Space Invaders ’95 – 1995


Following on from the parody mode of Space Invaders DX, Taito went full-on crazy with this multi-coloured and vibrant arcade game, released in 1995. Subtitled The Attack Of Lunar Loonies, the sheer variety of madcap scenarios, from the pork chop and flying egg food world to a beach level complete with comically rotund aliens larking about on rubber rings, has to be seen to be believed. It’s also enormous fun, and a stiff challenge, thanks to its assortment of rapidly gyrating enemies and vast swathes of missiles and bullets to avoid. There’s even an option to play as different characters, from a giant robot to a smart chrome spaceship.



Space Invaders The Beat Attacker – 2008


Released in 2008 to celebrate the 30th anniversary of the first game, Taito’s The Beat Attacker certainly qualifies as the strangest addition to the series. It’s a somewhat random combination of Space Invaders and the popular rhythm game genre, and as such involves no shooting but plenty of toe-tapping. The Beat Attacker only saw action in its native Japan.

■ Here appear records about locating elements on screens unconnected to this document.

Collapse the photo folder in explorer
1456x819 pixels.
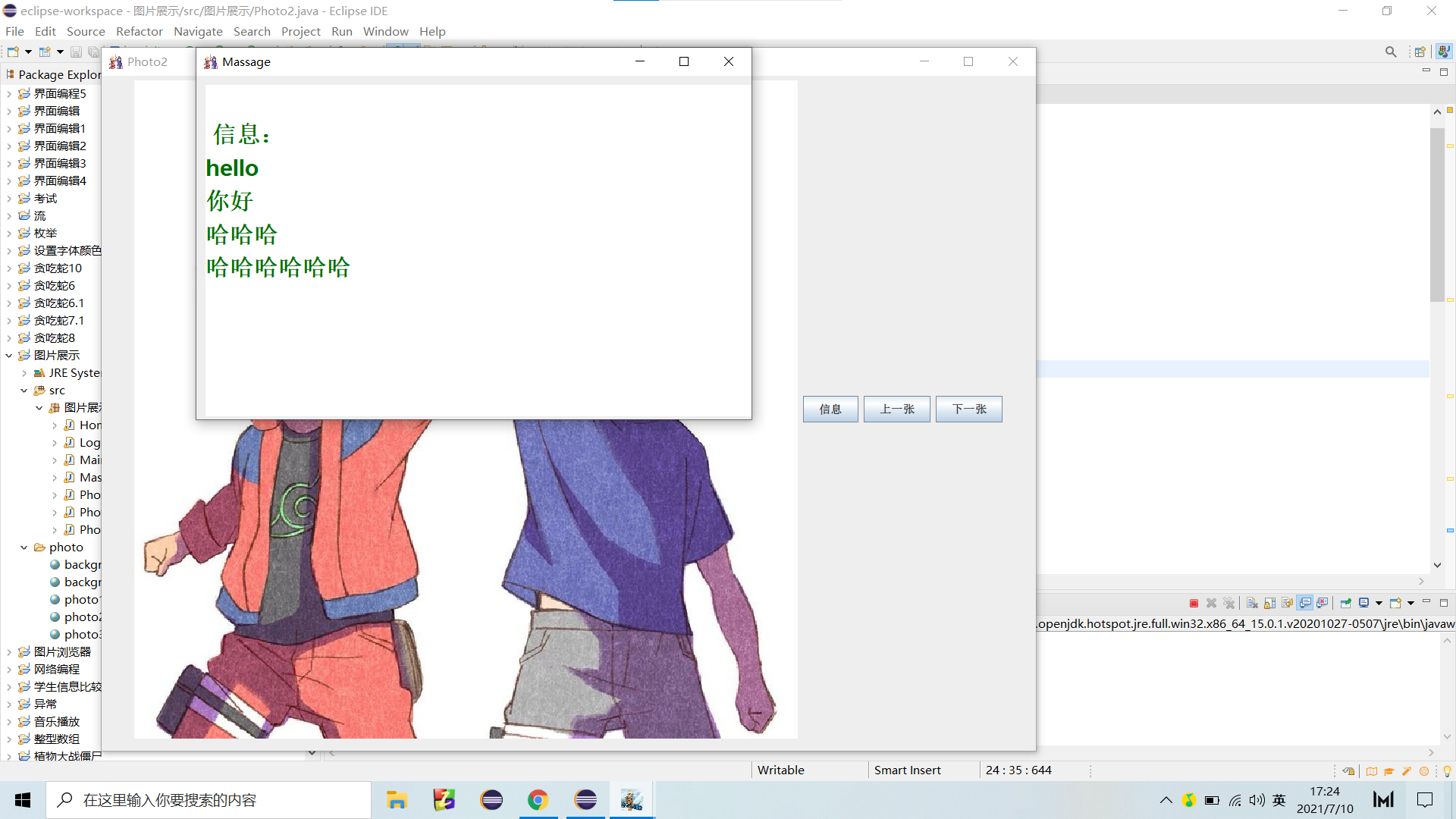click(x=24, y=547)
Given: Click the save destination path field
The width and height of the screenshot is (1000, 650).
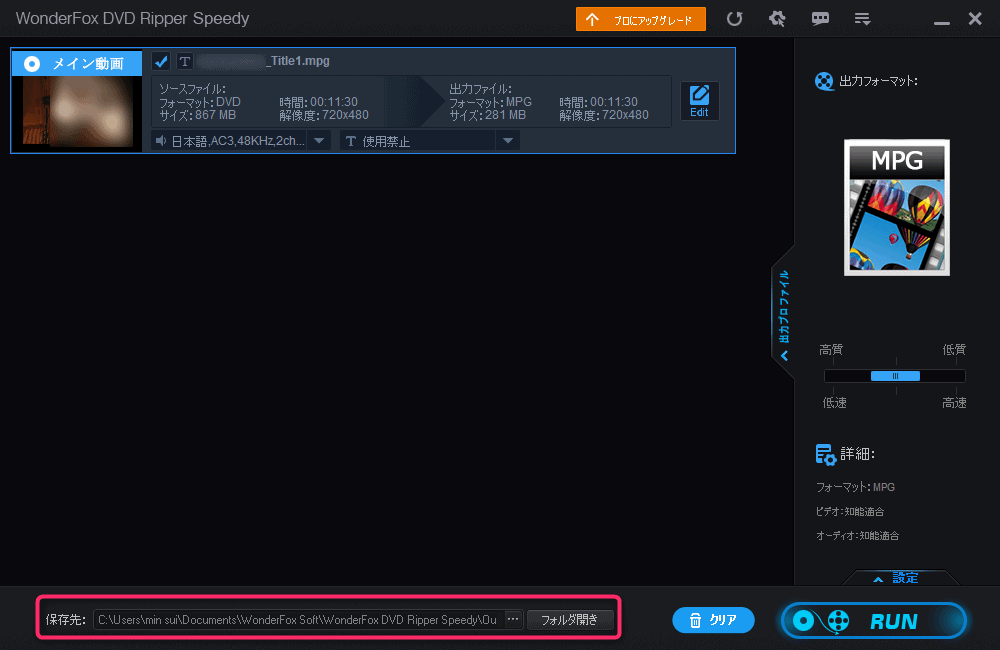Looking at the screenshot, I should pos(297,620).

Space Invaders Frenzy – 2017


The latest Space Invaders game is another of Raw Thrills’ updates of classic arcade games for the modern age. Boasting a massive eight-foot screen, movable ray guns and its own crimson bucket seats, two players can now join forces to repel the onslaught of alien forces, with most of the graphics and sound effects of the original game present, taking you back through 40 years of invader blasting.